In modern constitutional law, the Fifteenth Amendment plays a minor role. The reason is that other, broader sources of law have emerged to protect the right to vote. In the 1960s, the Supreme Court concluded that the Fourteenth Amendment protects the right to vote as a general matter, while the Fifteenth Amendment is more limited to protecting against only race-based denials of the right to vote. In addition, federal statutes, such as the VRA and others, now exist to protect the right to vote as well. When cases involving issues of race and the vote are brought today, they will typically be brought simultaneously under the Fifteenth and Fourteenth Amendments, as well as the VRA.

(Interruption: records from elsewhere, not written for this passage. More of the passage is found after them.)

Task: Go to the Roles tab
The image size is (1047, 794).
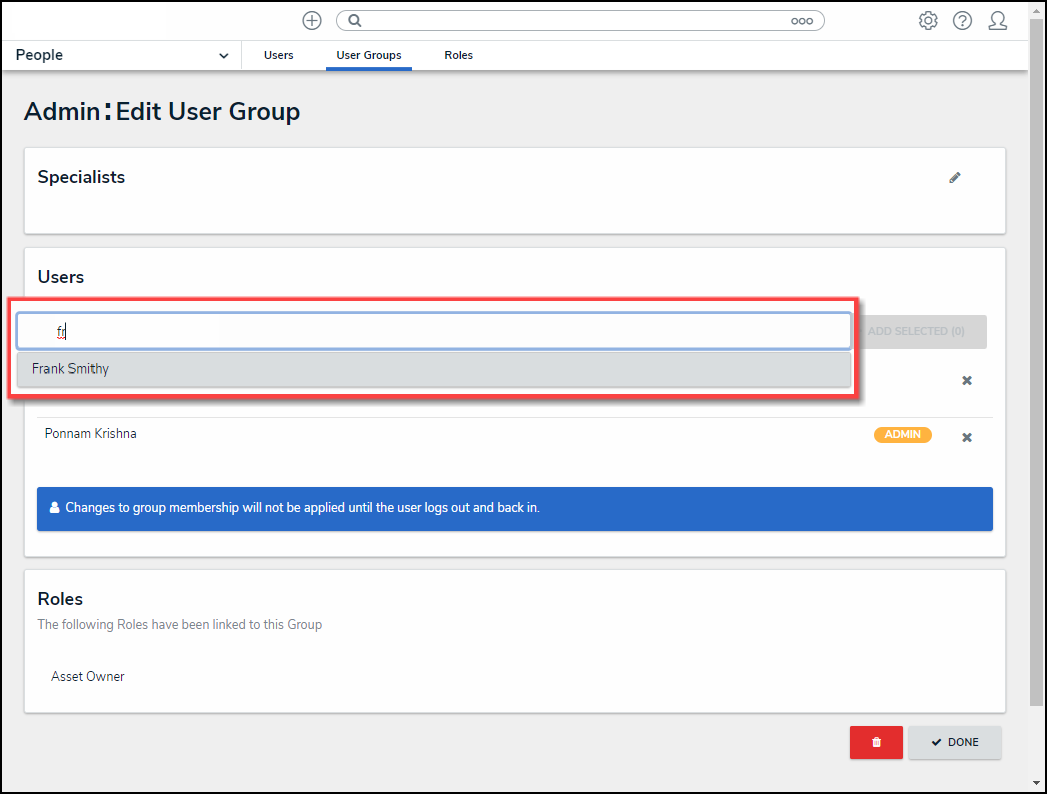Action: click(x=459, y=56)
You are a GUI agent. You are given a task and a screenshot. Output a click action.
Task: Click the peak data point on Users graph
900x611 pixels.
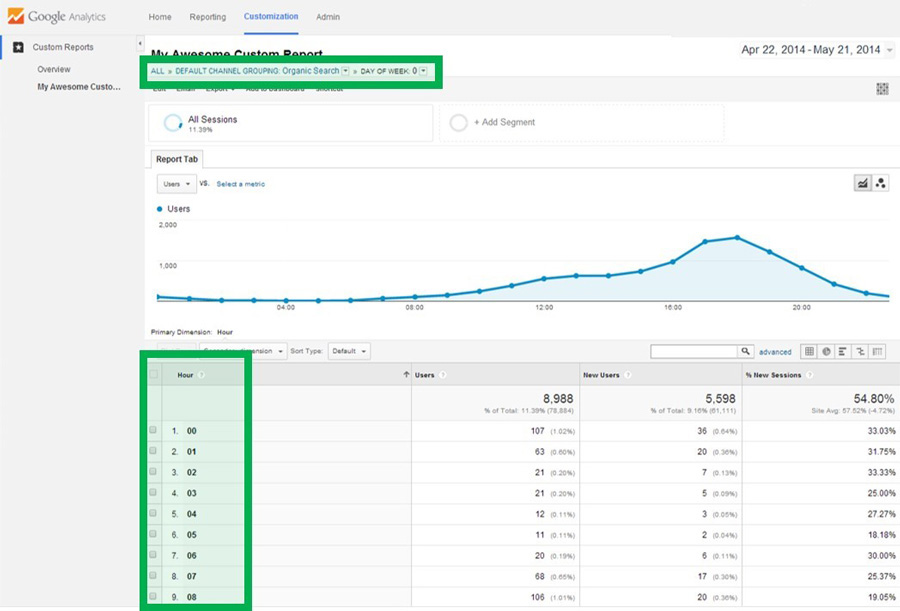[x=737, y=237]
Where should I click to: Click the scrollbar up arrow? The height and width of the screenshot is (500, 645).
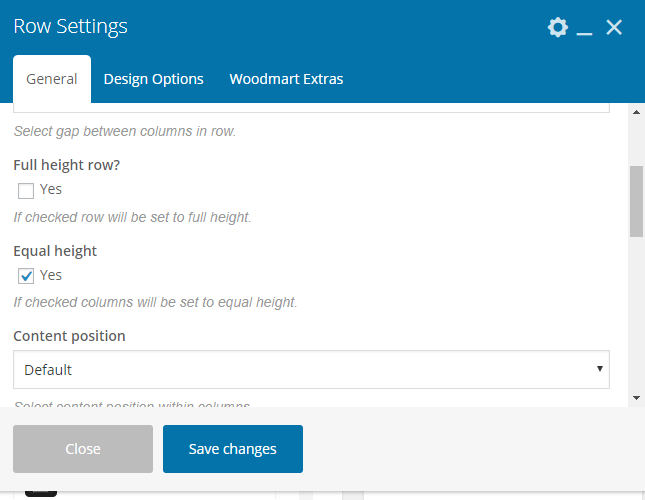click(x=636, y=112)
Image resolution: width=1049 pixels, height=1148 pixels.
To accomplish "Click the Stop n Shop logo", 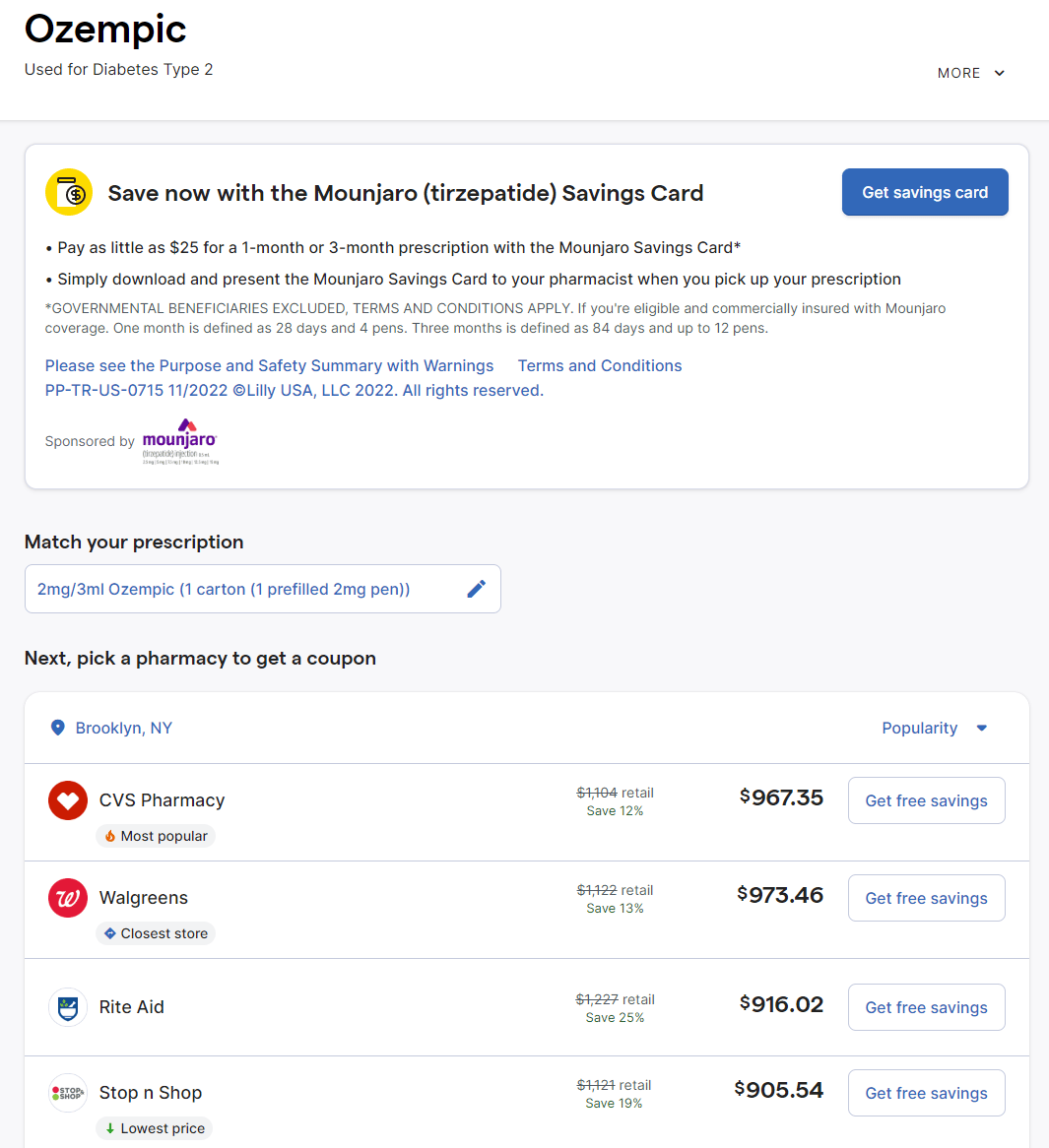I will click(68, 1093).
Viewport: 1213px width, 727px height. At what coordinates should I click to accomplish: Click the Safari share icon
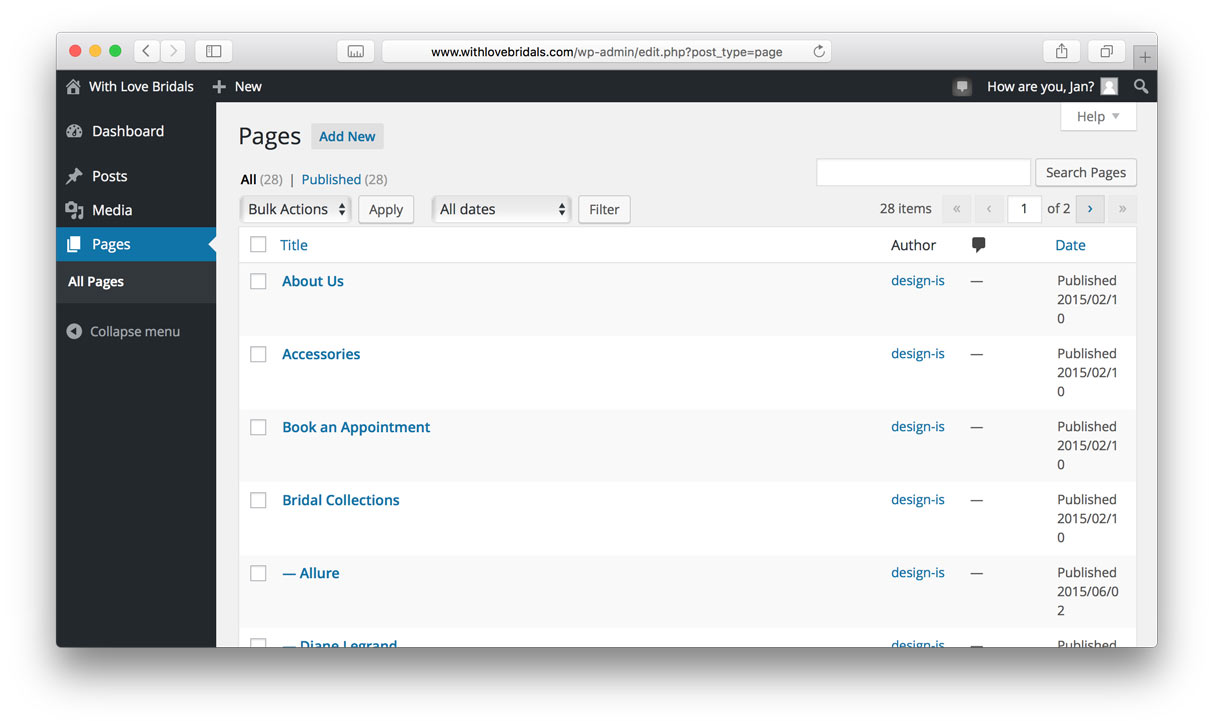(x=1062, y=51)
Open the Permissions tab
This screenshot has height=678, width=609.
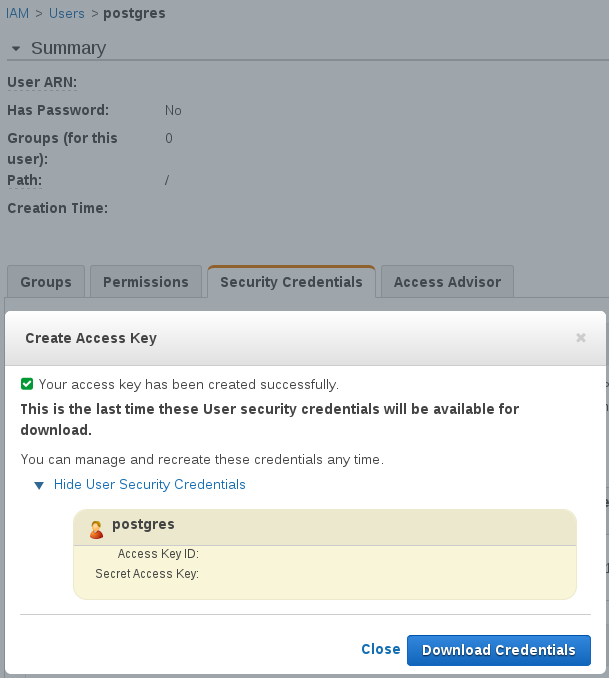coord(146,282)
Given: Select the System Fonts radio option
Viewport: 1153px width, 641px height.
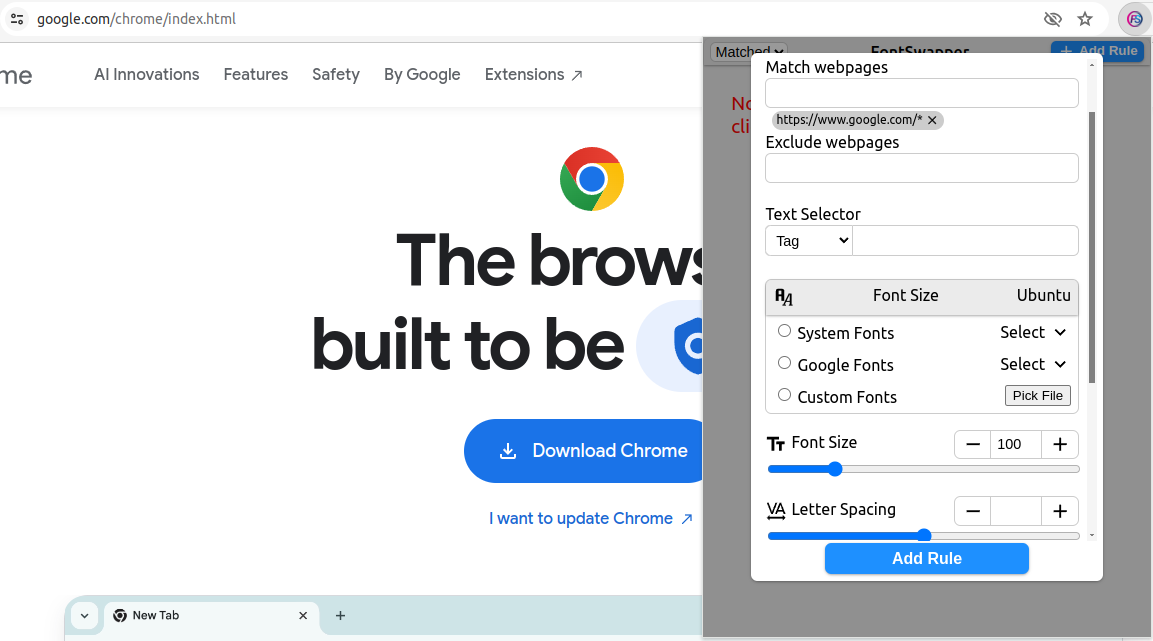Looking at the screenshot, I should point(784,331).
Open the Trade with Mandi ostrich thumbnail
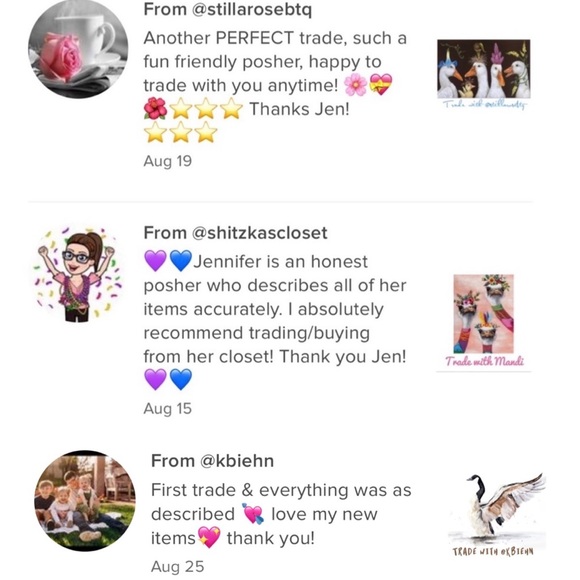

If a law explicitly imposes different rules by race for access to the ballot, there is little doubt the courts today would hold such a law to violate the Fifteenth Amendment. The one case like this in recent decades came from Hawaii, where a law permitted only Native Hawaiians, not all Hawaiians, to vote for certain officials. The Supreme Court concluded that a law limiting who could vote based on their ancestry was equivalent to a law that limited the vote based on race and that Hawaii’s law therefore violated the Fifteenth Amendment. Rice v. Cayetano (2000). But if a voting law does not impose different rules by race, and is challenged as nonetheless racially discriminatory, the Court has concluded that the challenger must show that the law is based on a racially-discriminatory purpose before the Fifteenth Amendment is violated. Mobile v. Bolden (1980).
Although the Fifteenth Amendment does not play a major, independent role in cases today, its most important role might be the power it gives Congress to enact national legislation that protects against race-based denials or abridgements of the right to vote.